• [WORK ORDER] From the listing below, tally the lines that include "πέρασε". Return only the total.

• [STUDY MATERIAL]
*** Begin section ***
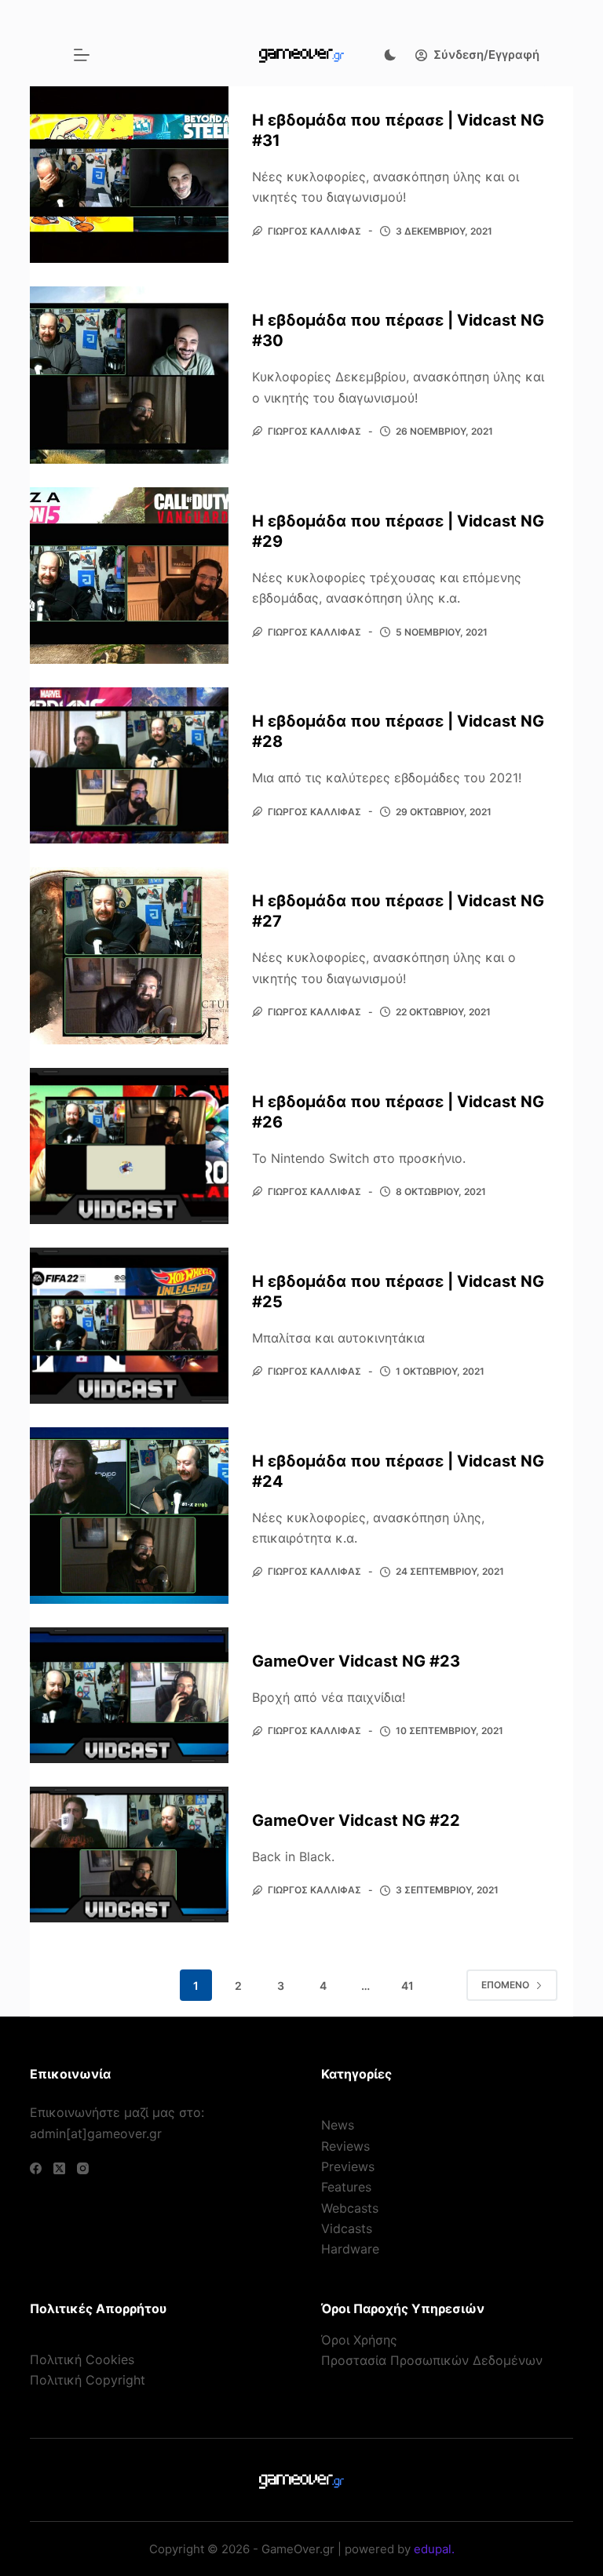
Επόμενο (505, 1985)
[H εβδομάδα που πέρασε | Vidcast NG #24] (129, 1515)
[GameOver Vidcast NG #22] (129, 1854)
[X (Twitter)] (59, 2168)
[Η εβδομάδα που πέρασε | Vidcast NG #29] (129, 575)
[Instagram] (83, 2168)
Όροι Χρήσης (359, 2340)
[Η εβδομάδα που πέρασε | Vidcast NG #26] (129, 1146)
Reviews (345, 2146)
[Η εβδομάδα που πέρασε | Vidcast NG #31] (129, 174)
*** End section ***
*** Begin section ***
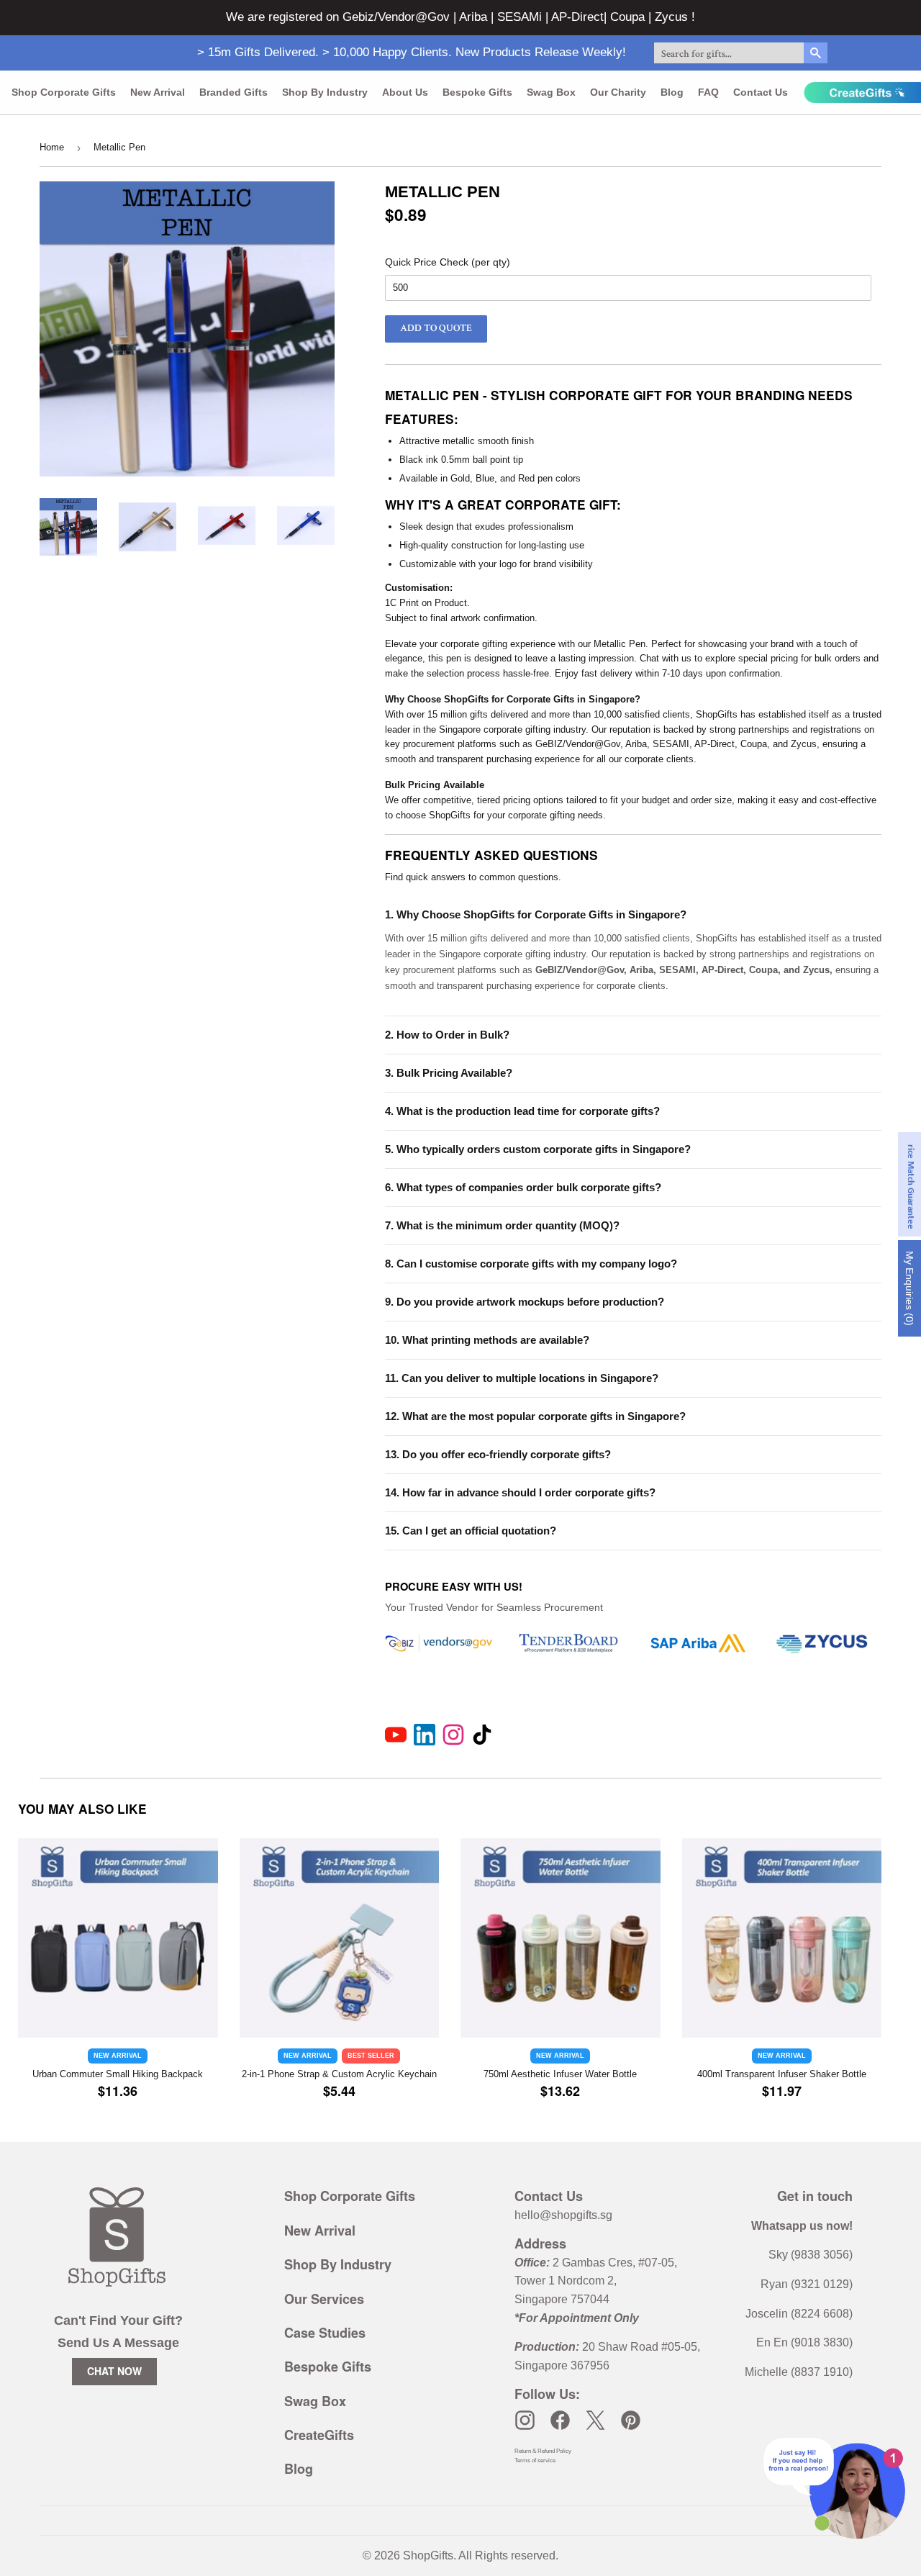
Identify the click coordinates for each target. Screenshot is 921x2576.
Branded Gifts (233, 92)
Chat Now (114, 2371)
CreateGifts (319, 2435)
*** End section ***
• [TASK OUTPUT] 4